Pride, he says, reduces us to the status of animals driven by the instinct for survival, for which the qualities of the other are always a threat. Therefore, in the presence of God, who is the absolute of all qualities, the proud person revolts, in an attempt to become the centre of their own selfish story.
Pride makes us incapable of that joy which only men can nurture. Animals can only be happy when all their living conditions are optimal, when their needs are met. Humans, on the other hand, can rise above their circumstances—if they’re not proud. If they are, pride will hijack every kind of circumstance: it will turn the good ones into a feeling of, “This is long overdue! I have deserved this for a long time now!” and will turn the bad ones into insurmountable tragedies.
– How are you doing?
– Better than I deserve.
The biblical solution to the cancer of pride is its opposite, the Cinderella of beautiful character traits: humility. Humility is such an unpopular concept today that even the word by which we describe it is an old-fashioned concept whose meaning we do not even understand very well. We imagine that people can walk all over a humble person, that a humble person is someone who does not know their potential, and who is deprived not only of pride, but even of a healthy sense of self-esteem. However, this view is an unseemly distortion of Christian humility.
Keller describes Christian humility as the ability to believe that this world and the life we live in are better than what we deserve as human beings. He says that humility does not mean low self-esteem, because it receives the gift of life.

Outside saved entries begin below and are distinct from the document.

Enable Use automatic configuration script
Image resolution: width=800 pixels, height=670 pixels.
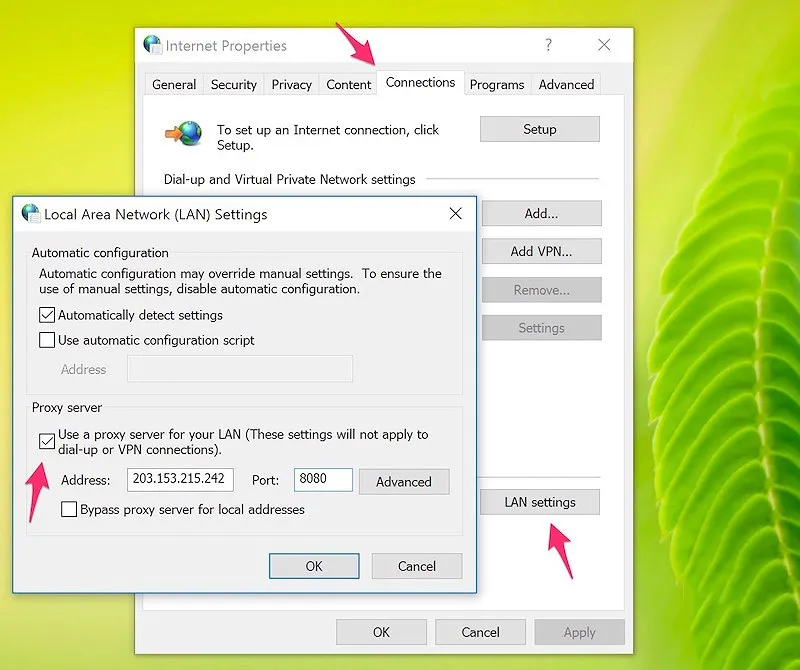pyautogui.click(x=47, y=340)
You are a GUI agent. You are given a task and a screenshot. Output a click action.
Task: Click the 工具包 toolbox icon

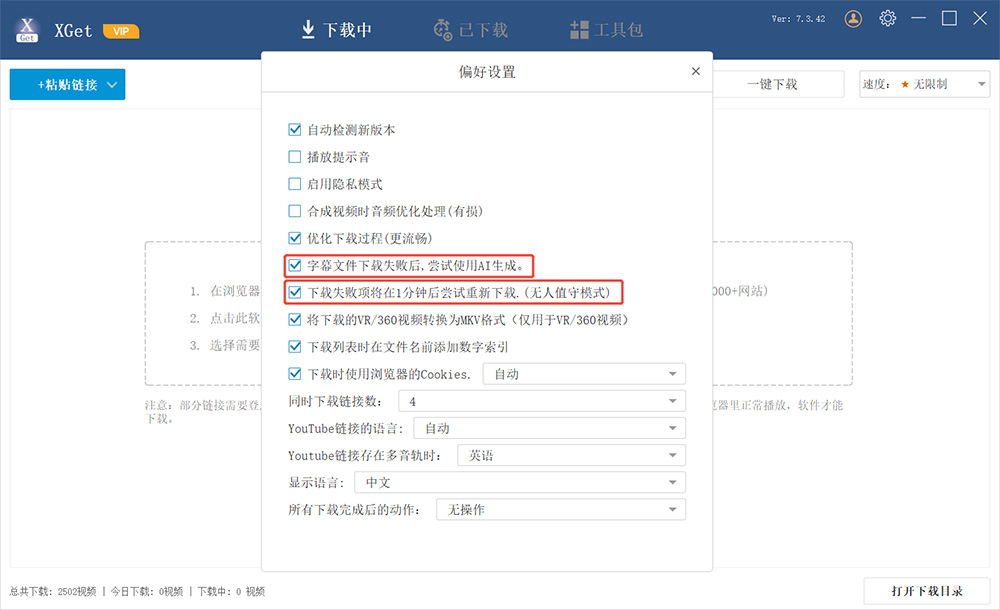coord(579,30)
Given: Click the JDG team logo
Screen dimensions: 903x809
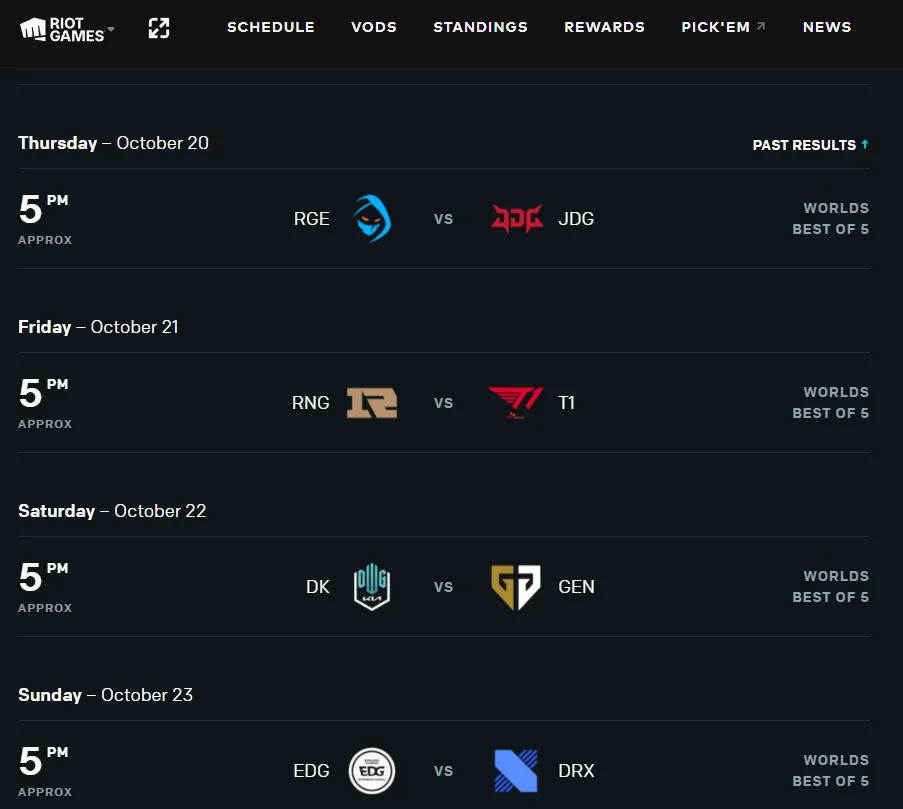Looking at the screenshot, I should click(x=517, y=218).
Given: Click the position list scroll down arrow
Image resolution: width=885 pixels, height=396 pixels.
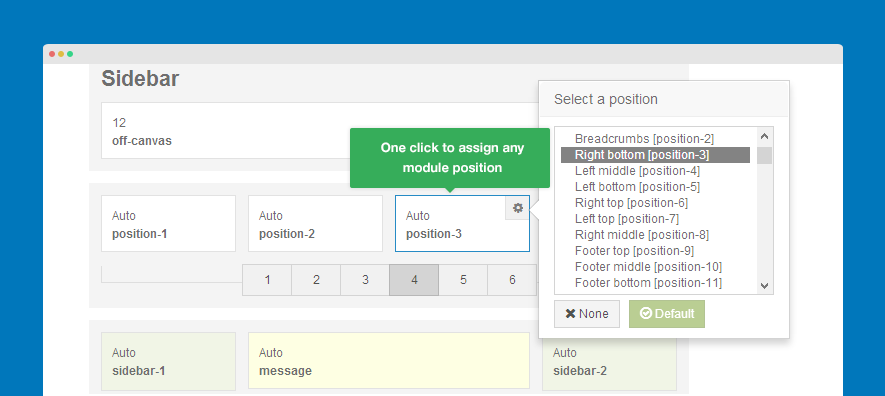Looking at the screenshot, I should pos(765,286).
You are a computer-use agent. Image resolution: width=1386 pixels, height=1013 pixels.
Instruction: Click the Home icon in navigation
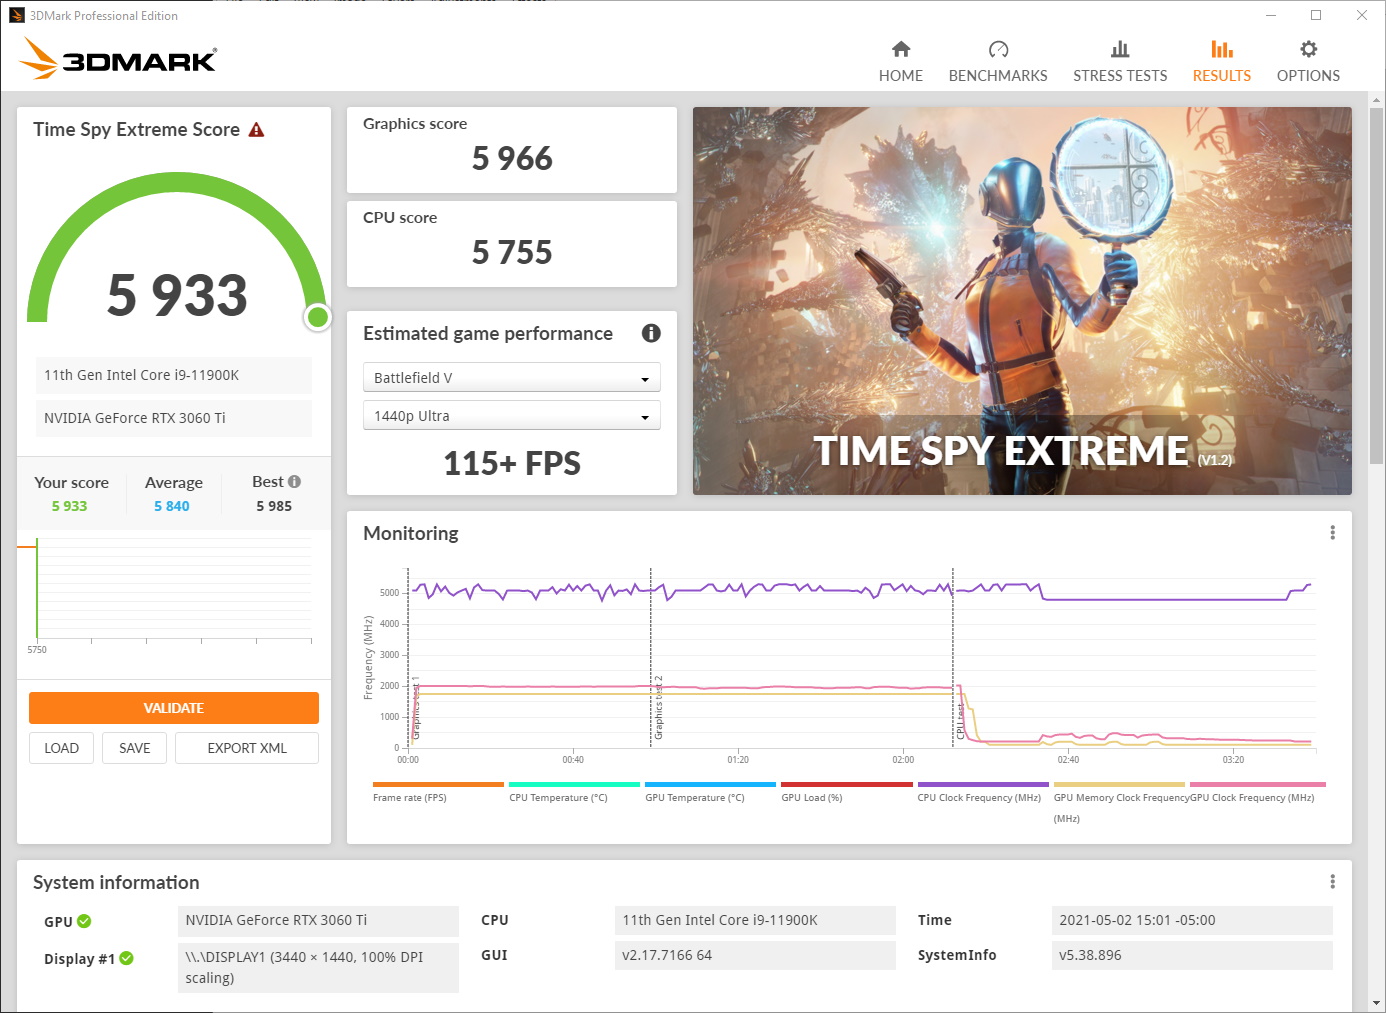pos(901,49)
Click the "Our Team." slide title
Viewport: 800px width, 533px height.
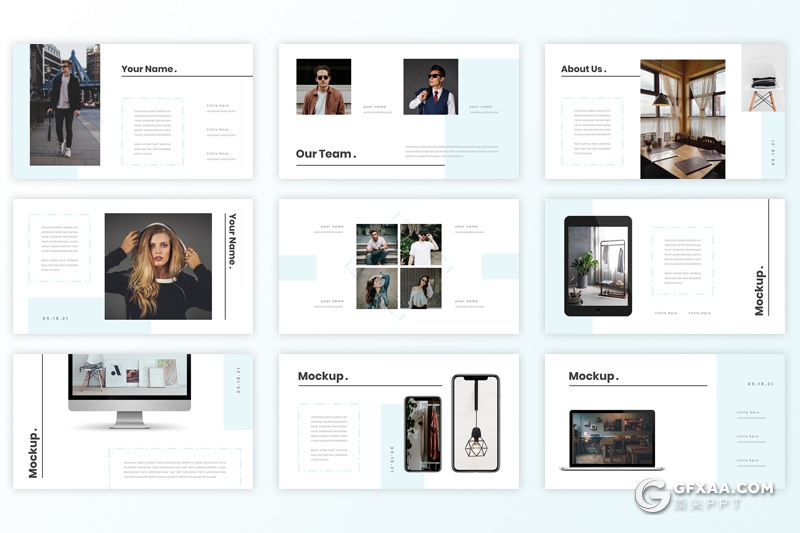click(x=326, y=154)
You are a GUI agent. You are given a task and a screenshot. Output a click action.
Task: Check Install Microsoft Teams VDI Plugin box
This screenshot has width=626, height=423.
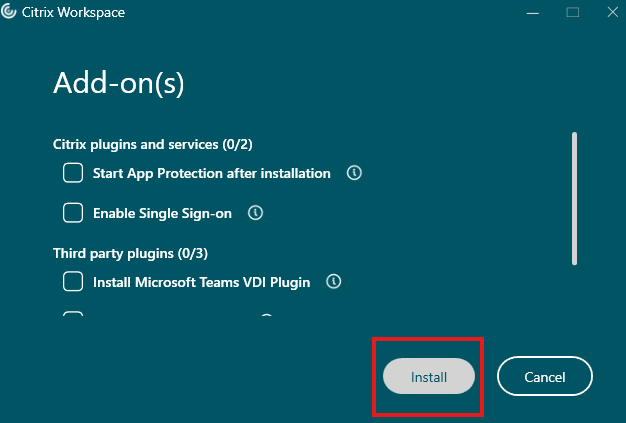[73, 282]
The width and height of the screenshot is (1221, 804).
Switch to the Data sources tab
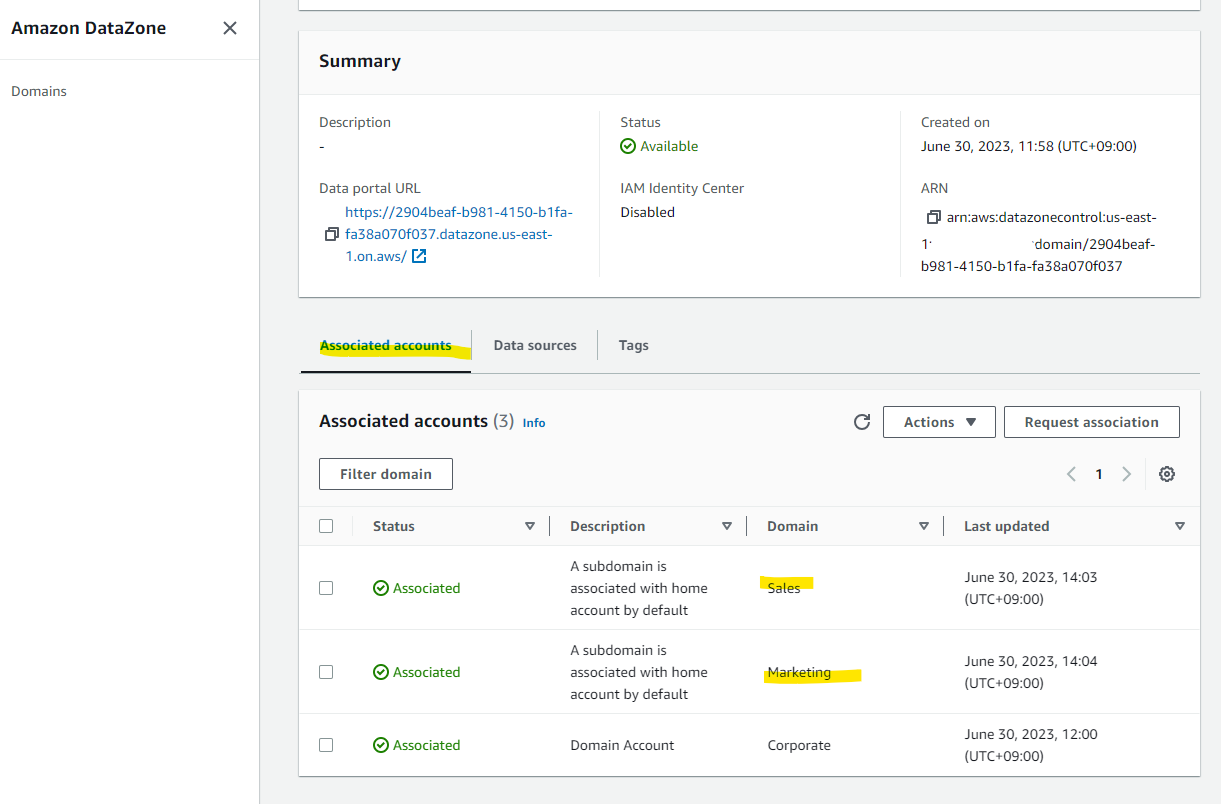tap(535, 346)
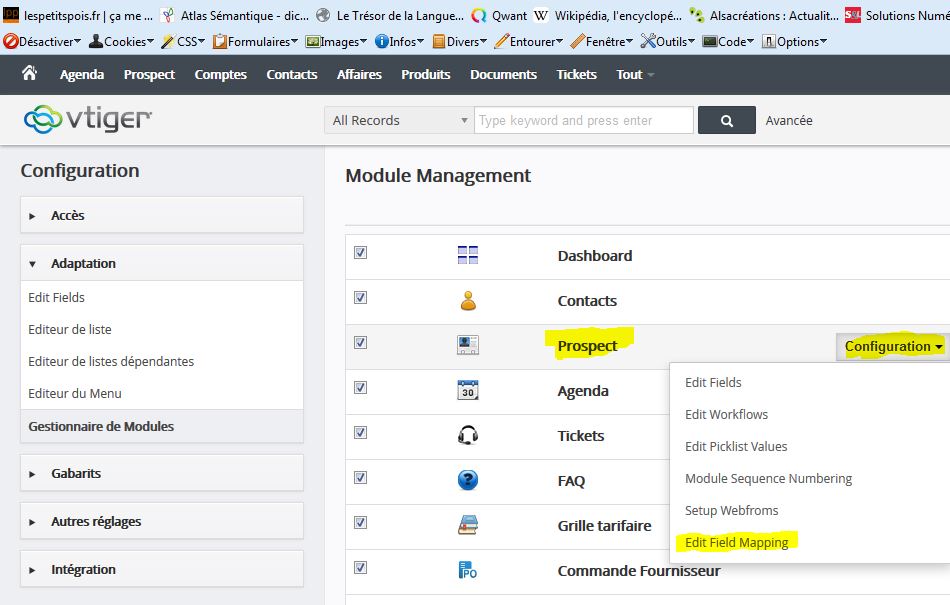
Task: Choose Edit Picklist Values menu entry
Action: pyautogui.click(x=735, y=446)
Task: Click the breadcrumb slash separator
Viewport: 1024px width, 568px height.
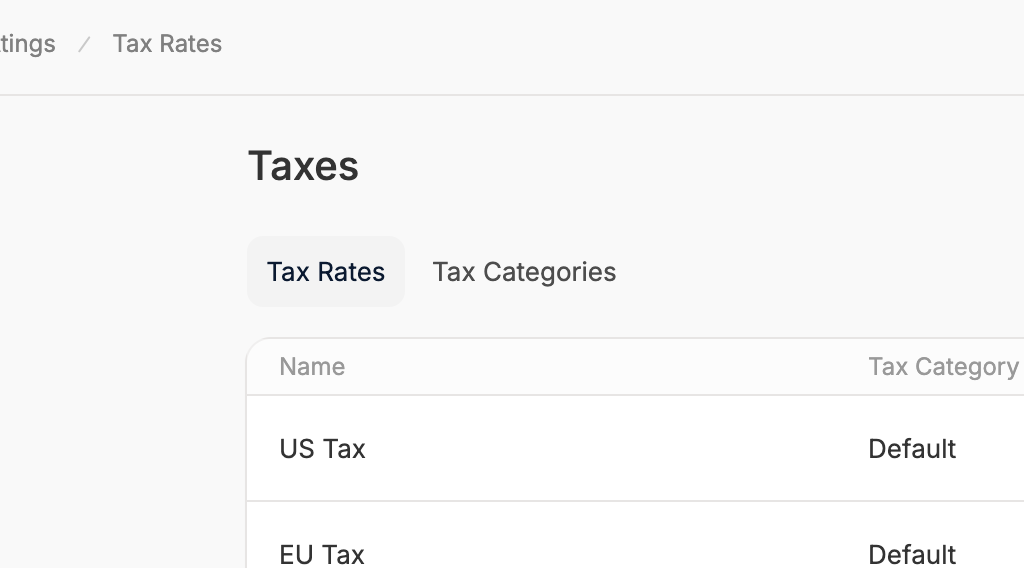Action: click(84, 44)
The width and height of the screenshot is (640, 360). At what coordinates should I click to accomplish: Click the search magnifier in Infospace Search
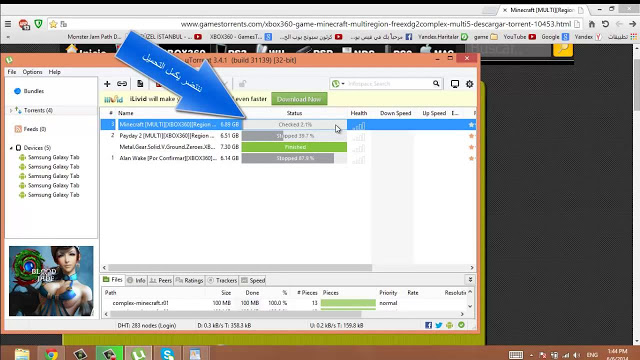pyautogui.click(x=436, y=84)
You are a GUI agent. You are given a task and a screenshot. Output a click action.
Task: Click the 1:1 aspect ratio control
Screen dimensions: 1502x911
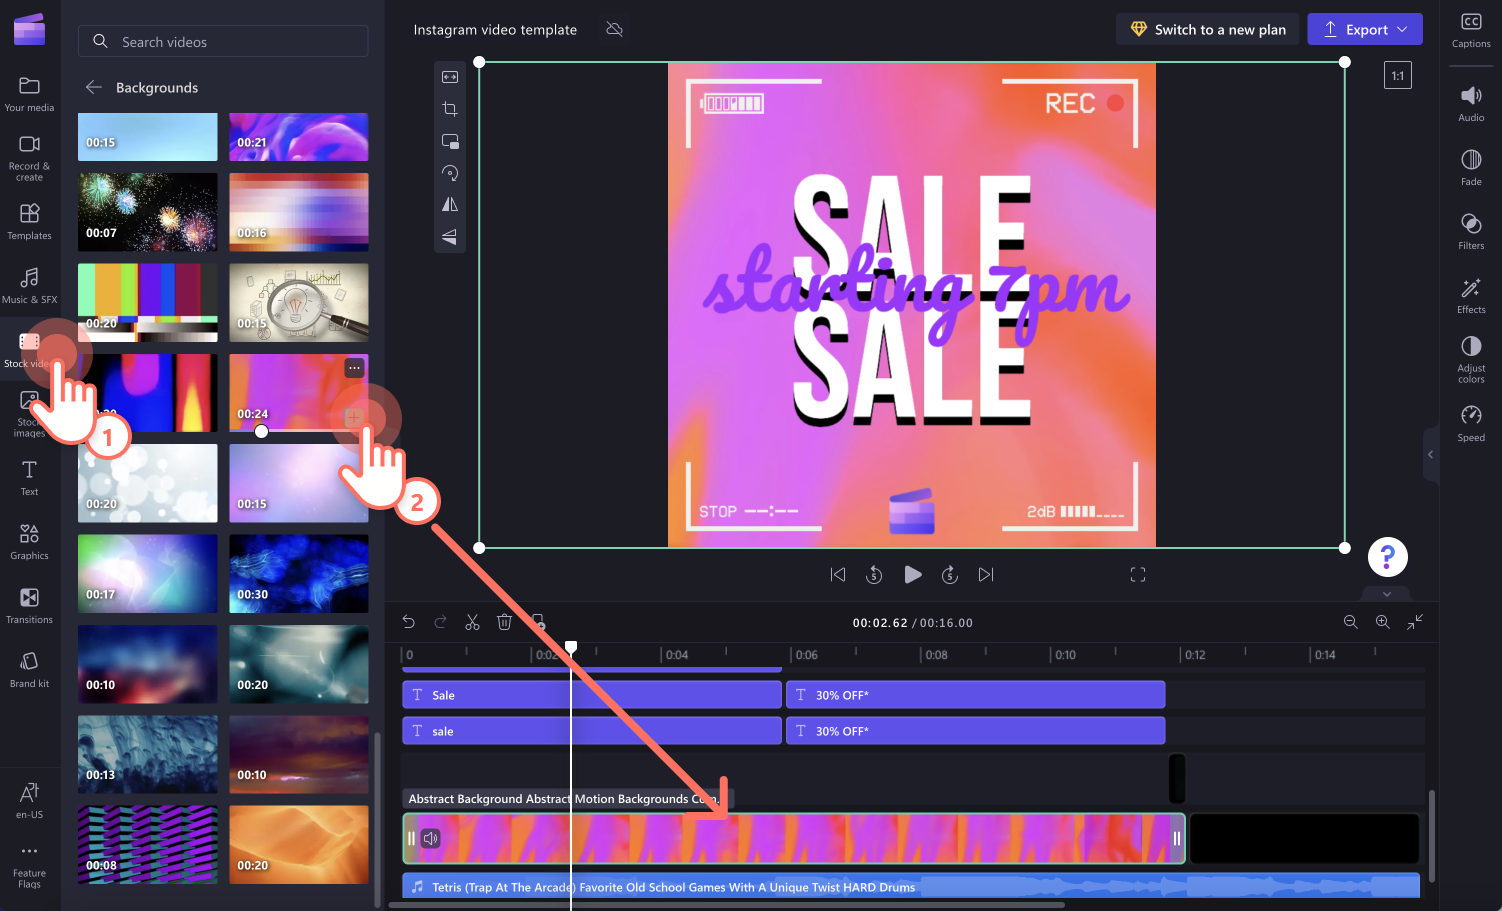click(1397, 74)
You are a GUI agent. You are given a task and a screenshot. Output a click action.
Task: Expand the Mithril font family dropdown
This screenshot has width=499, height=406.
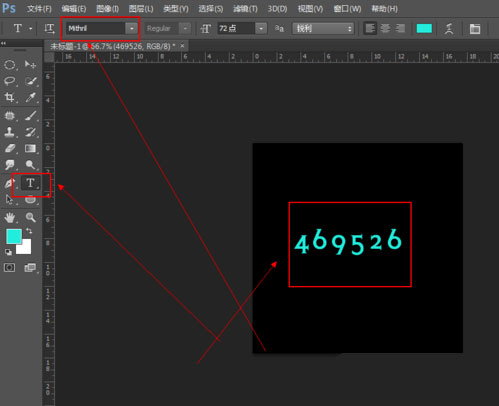[x=132, y=28]
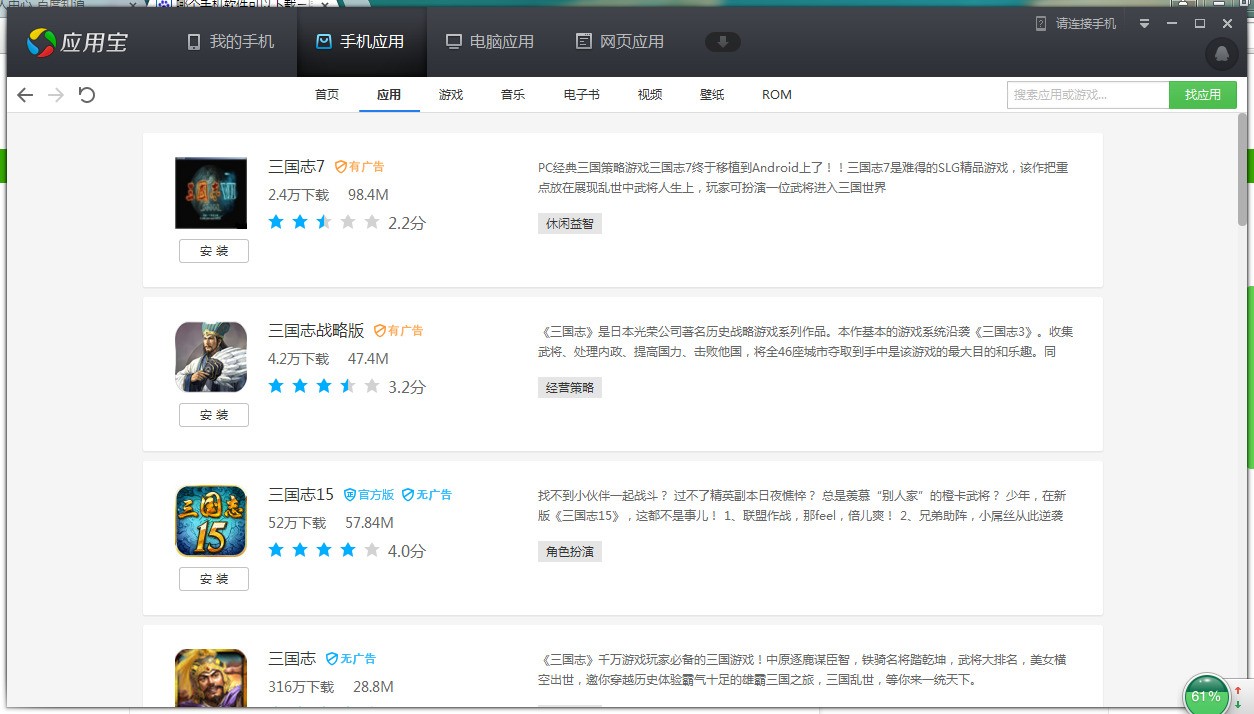Select the 壁纸 category
Screen dimensions: 1254x714
point(712,95)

There is also a false humility, one that says, “I don’t deserve the good gift, so I don’t want it.” This is, in fact, an inverted form of pride: “I want to deserve it, and I should, so I will not receive it unless I deserve it.” Humility, however, is a radically different paradigm, which does not work according to the principles of pride, in any of its forms. The humble admit that they do not deserve the gifts, but they joyfully receive them. How could they possibly refuse the One who offers them?
Humility is the confidence that God, as the author of creation, of which we are a part, loves His work, because He did it and is attached to it. The belief that God had a good idea when He created us is a truly stable foundation for trust and joy.
The humble person will not be that kind of slippery, pathetically insincere man who constantly points out that, “Of course, they are a nobody”. If we saw a humble man, Lewis says, “probably all you will think about him is that he seems a cheerful, intelligent chap who took a real interest in what you said to him. (…) He will not be thinking about humility: he will not be thinking about himself at all.”[8]